"With courage and perseverance, relying on teamwork and scientific process, what they achieved changed our world forever."

Sunday, October 26, 2014


The GPS I have today is a tool and a toy. One of my favorite toys!

I have long been a fan of the GPS. My first look at one was when they installed the hand held model in the Coast Guard HH-65A in the later 90's, it made ops & position reports a breeze.

I eventually got one for the car (it was a TomTom) and other than it didn't know where I was when I was home & didn't know where the local roads were it didn't hardly ever get me lost. It was great for finding the interstate when I was away from it in a strange area.
I got rid of it.

I replaced it with a Garmin & that was a good machine! Not only did it know where I was when I was home, it could find a grocery store if I was in a strange town & hitting the "home" button would get me to the interstate no matter how lost I seemed.

The best part was it told me when I was going to arrive.

I worked the 2nd shift so I had a good part of the day to goof off if I wanted to. With the gps set to 'work' I could leave early and do things, the machine would tell me when I was going to arrive at my destination. I could goof off until I had to be there.
That was great!

It also helped me to feel 'better', back then I drove an '84 VW camper all the time. On a bad day (on my way to work) I could hit "Key West" in the gps memory and put Jimmy Buffet on the CD player, I was self contained and had the directions to "paradise" in front of me. I'd smile and take my exit to work (it was on the way to Florida) feeling better just because the option was there.

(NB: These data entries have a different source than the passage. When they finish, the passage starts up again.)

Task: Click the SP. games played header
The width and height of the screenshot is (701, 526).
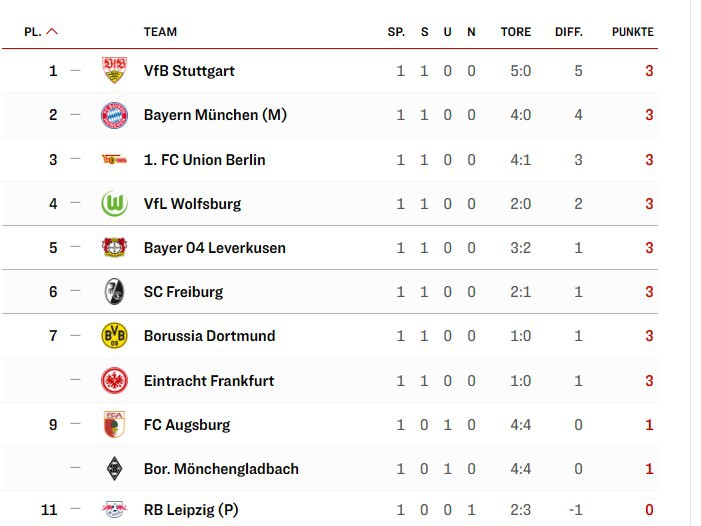Action: click(396, 32)
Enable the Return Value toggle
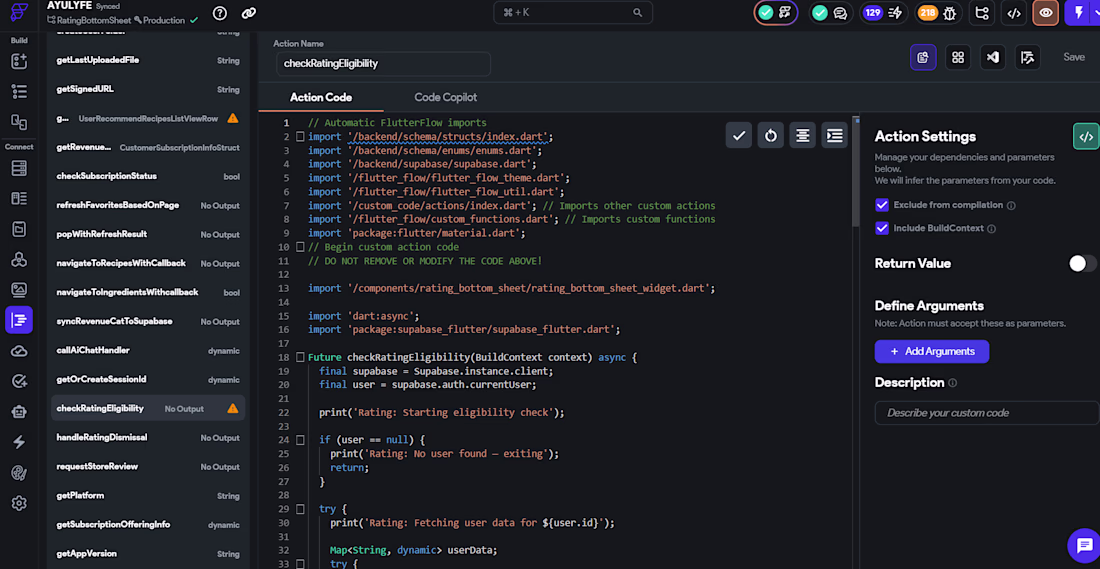Screen dimensions: 1100x569 (x=1082, y=263)
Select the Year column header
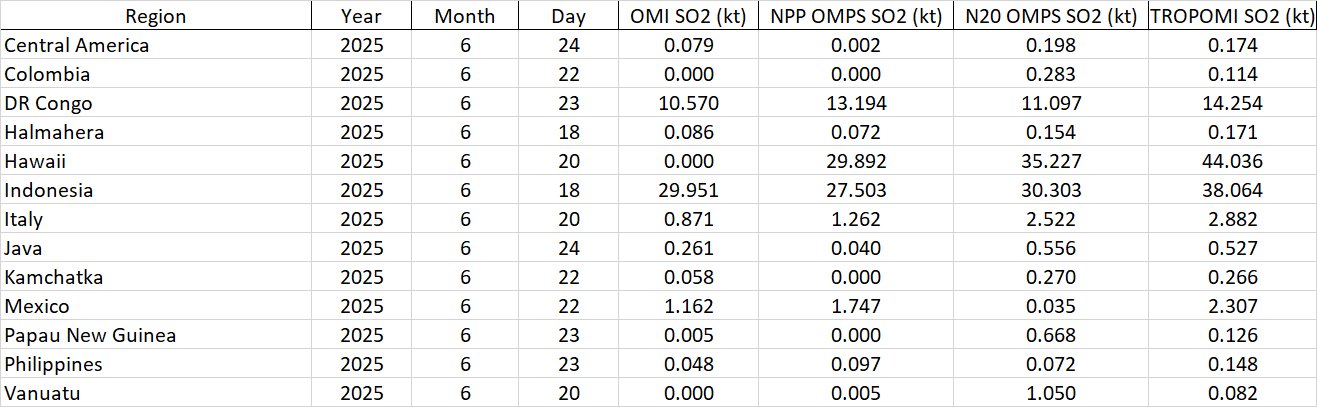 coord(361,16)
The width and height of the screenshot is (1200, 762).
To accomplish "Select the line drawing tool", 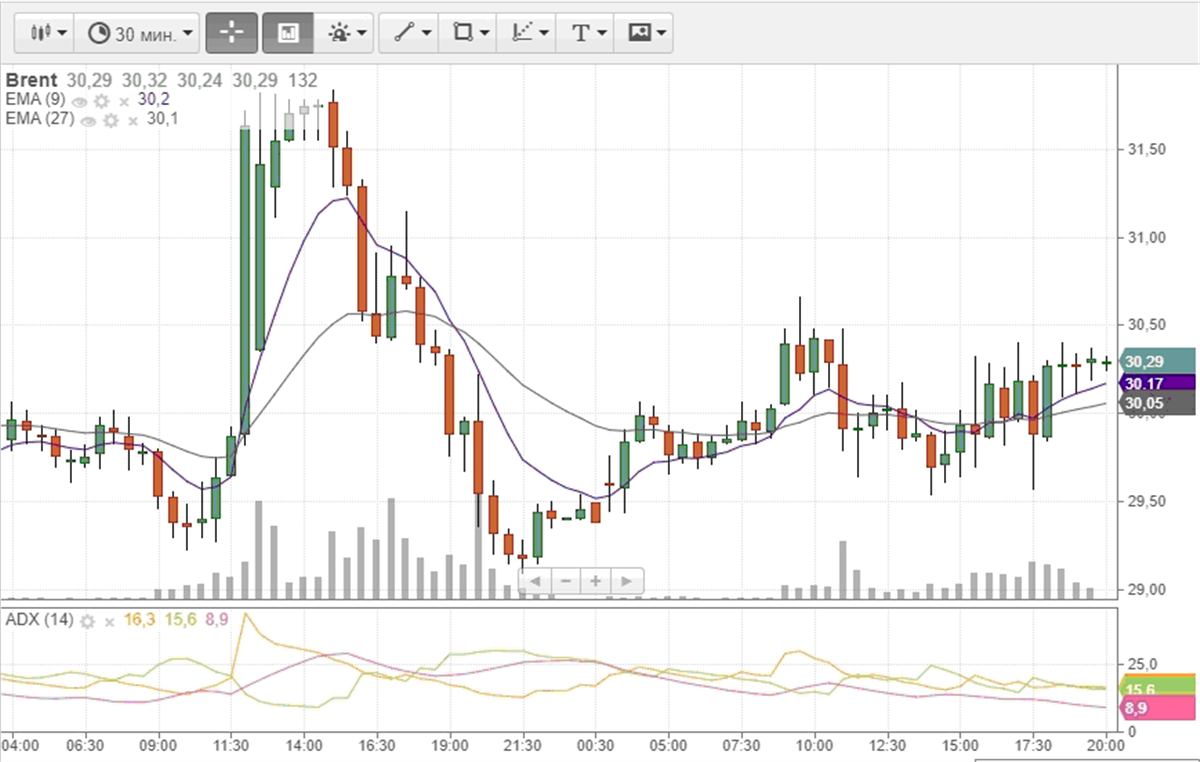I will tap(411, 33).
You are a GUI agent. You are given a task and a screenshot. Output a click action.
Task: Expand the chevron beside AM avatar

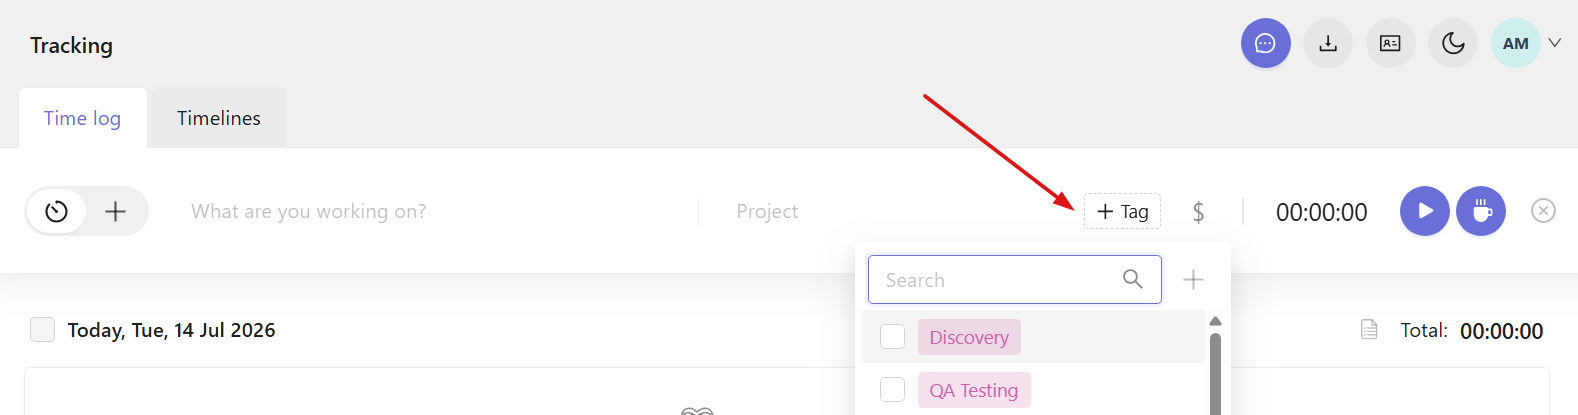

The other day I tried to do this very mood alternator ...   I could not find Jimmy Buffet in the car & my new GPS wouldn't display the time/distance. 
Something more to work on...

MARGARITAVILLE - Jimmy Buffett, Glenn Frey 1977 Aspen High School


  1. I got two GPS units. One will fit in my shirt pocket and is great for hiking. It will draw a line on the map where ever I walked and therefore, could find my way back. I also used it in the vehicle. Once when I passed an elevation marker I noticed that it read about five feet higher than what the sign read. Then I realized that where it was mounted on my dashboard was about five feet higher than the road.

  2. My Garmin will run for a few hours on it's battery, I used it once on my bike looking for a geocache. If I start doing serious hiking again I will think about one made for it, I'm sold on the technology.
    I need to figure out how to make the one on my phone find where I left my car when I go to a big flea market!